Activity | Write down each entry precisely as given.

Stored data entries

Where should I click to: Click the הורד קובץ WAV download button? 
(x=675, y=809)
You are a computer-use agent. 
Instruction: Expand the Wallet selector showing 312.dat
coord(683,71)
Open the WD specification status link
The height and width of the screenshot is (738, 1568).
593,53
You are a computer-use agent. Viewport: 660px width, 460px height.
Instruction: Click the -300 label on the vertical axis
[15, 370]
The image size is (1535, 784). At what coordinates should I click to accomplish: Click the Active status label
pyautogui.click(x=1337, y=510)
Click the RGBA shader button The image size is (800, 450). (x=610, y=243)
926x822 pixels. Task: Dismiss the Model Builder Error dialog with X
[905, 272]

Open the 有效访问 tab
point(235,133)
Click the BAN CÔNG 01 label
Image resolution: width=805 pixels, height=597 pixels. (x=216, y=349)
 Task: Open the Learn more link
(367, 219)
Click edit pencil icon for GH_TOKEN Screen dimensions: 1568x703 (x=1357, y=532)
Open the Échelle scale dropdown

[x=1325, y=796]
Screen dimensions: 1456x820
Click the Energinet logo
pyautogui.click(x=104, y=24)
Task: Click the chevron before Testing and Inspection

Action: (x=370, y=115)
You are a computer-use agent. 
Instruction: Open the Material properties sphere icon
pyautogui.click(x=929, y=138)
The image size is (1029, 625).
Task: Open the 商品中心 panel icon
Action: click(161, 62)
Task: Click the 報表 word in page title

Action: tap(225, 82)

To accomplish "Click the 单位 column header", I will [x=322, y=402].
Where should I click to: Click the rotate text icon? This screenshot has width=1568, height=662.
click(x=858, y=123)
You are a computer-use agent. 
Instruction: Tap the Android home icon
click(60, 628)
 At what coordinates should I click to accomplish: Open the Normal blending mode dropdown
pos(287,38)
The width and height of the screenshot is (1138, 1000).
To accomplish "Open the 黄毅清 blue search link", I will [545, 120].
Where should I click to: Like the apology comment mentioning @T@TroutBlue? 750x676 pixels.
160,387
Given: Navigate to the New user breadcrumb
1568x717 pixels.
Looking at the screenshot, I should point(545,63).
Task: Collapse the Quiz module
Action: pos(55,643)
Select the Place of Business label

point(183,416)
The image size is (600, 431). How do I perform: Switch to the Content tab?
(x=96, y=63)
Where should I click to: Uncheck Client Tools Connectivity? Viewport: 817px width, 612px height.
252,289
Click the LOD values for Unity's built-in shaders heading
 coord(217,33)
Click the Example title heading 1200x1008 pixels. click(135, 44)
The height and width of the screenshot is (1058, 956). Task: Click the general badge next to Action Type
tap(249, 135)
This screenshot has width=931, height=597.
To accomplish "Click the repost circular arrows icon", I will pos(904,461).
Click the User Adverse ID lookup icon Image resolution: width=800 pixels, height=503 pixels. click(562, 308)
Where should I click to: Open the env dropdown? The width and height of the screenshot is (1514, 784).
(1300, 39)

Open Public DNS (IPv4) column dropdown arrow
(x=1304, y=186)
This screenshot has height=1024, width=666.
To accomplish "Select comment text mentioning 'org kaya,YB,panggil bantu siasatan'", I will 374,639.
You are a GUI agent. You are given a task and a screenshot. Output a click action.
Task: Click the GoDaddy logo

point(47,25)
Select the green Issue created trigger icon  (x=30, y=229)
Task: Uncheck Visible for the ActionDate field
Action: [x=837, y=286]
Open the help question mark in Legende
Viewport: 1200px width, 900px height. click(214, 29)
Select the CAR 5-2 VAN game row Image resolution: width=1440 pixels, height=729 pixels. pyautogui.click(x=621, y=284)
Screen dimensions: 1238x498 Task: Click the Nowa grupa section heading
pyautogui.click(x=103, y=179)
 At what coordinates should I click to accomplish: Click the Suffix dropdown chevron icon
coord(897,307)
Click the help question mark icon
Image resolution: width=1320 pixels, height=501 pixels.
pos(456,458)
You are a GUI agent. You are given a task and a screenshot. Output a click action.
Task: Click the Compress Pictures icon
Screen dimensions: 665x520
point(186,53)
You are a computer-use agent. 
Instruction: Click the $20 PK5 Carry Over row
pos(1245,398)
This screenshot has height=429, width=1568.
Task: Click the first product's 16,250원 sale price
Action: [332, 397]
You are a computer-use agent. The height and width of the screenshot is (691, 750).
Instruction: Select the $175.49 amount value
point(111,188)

Solved exercise |
Where should I click to: Click the הורד קובץ WAV download button? 
(x=675, y=809)
You are a computer-use agent. 
Instruction: Expand the Wallet selector showing 312.dat
coord(683,71)
Open the WD specification status link
The height and width of the screenshot is (738, 1568).
593,53
You are a computer-use agent. Viewport: 660px width, 460px height.
Instruction: Click the -300 label on the vertical axis
[15, 370]
The image size is (1535, 784). At what coordinates should I click to accomplish: Click the Active status label
pyautogui.click(x=1337, y=510)
Click the RGBA shader button The image size is (800, 450). (x=610, y=243)
926x822 pixels. Task: Dismiss the Model Builder Error dialog with X
[905, 272]

Open the 有效访问 tab
point(235,133)
Click the BAN CÔNG 01 label
Image resolution: width=805 pixels, height=597 pixels. (x=216, y=349)
 Task: Open the Learn more link
(367, 219)
Click edit pencil icon for GH_TOKEN Screen dimensions: 1568x703 (x=1357, y=532)
Open the Échelle scale dropdown

[x=1325, y=796]
Screen dimensions: 1456x820
Click the Energinet logo
pyautogui.click(x=104, y=24)
Task: Click the chevron before Testing and Inspection

Action: (x=370, y=115)
You are a computer-use agent. 
Instruction: Open the Material properties sphere icon
pyautogui.click(x=929, y=138)
The image size is (1029, 625).
Task: Open the 商品中心 panel icon
Action: click(161, 62)
Task: Click the 報表 word in page title

Action: tap(225, 82)

To accomplish "Click the 单位 column header", I will [x=322, y=402].
Where should I click to: Click the rotate text icon? This screenshot has width=1568, height=662.
click(x=858, y=123)
You are a computer-use agent. 
Instruction: Tap the Android home icon
click(60, 628)
 At what coordinates should I click to accomplish: Open the Normal blending mode dropdown
pos(287,38)
The width and height of the screenshot is (1138, 1000).
To accomplish "Open the 黄毅清 blue search link", I will [545, 120].
Where should I click to: Like the apology comment mentioning @T@TroutBlue? 750x676 pixels.
160,387
Given: Navigate to the New user breadcrumb
1568x717 pixels.
Looking at the screenshot, I should point(545,63).
Task: Collapse the Quiz module
Action: pos(55,643)
Select the Place of Business label

point(183,416)
The image size is (600, 431). How do I perform: Switch to the Content tab?
(x=96, y=63)
Where should I click to: Uncheck Client Tools Connectivity? Viewport: 817px width, 612px height.
252,289
Click the LOD values for Unity's built-in shaders heading
 coord(217,33)
Click the Example title heading 1200x1008 pixels. click(135, 44)
The height and width of the screenshot is (1058, 956). Task: Click the general badge next to Action Type
tap(249, 135)
This screenshot has width=931, height=597.
To accomplish "Click the repost circular arrows icon", I will pos(904,461).
Click the User Adverse ID lookup icon Image resolution: width=800 pixels, height=503 pixels. click(562, 308)
Where should I click to: Open the env dropdown? The width and height of the screenshot is (1514, 784).
(1300, 39)

Open Public DNS (IPv4) column dropdown arrow
(x=1304, y=186)
This screenshot has height=1024, width=666.
To accomplish "Select comment text mentioning 'org kaya,YB,panggil bantu siasatan'", I will 374,639.
You are a GUI agent. You are given a task and a screenshot. Output a click action.
Task: Click the GoDaddy logo

point(47,25)
Select the green Issue created trigger icon  (x=30, y=229)
Task: Uncheck Visible for the ActionDate field
Action: [x=837, y=286]
Open the help question mark in Legende
Viewport: 1200px width, 900px height. click(214, 29)
Select the CAR 5-2 VAN game row Image resolution: width=1440 pixels, height=729 pixels. pyautogui.click(x=621, y=284)
Screen dimensions: 1238x498 Task: Click the Nowa grupa section heading
pyautogui.click(x=103, y=179)
 At what coordinates should I click to accomplish: Click the Suffix dropdown chevron icon
coord(897,307)
Click the help question mark icon
Image resolution: width=1320 pixels, height=501 pixels.
pos(456,458)
You are a GUI agent. You are given a task and a screenshot. Output a click action.
Task: Click the Compress Pictures icon
Screen dimensions: 665x520
point(186,53)
You are a computer-use agent. 
Instruction: Click the $20 PK5 Carry Over row
pos(1245,398)
This screenshot has height=429, width=1568.
Task: Click the first product's 16,250원 sale price
Action: [332, 397]
You are a computer-use agent. The height and width of the screenshot is (691, 750).
Instruction: Select the $175.49 amount value
point(111,188)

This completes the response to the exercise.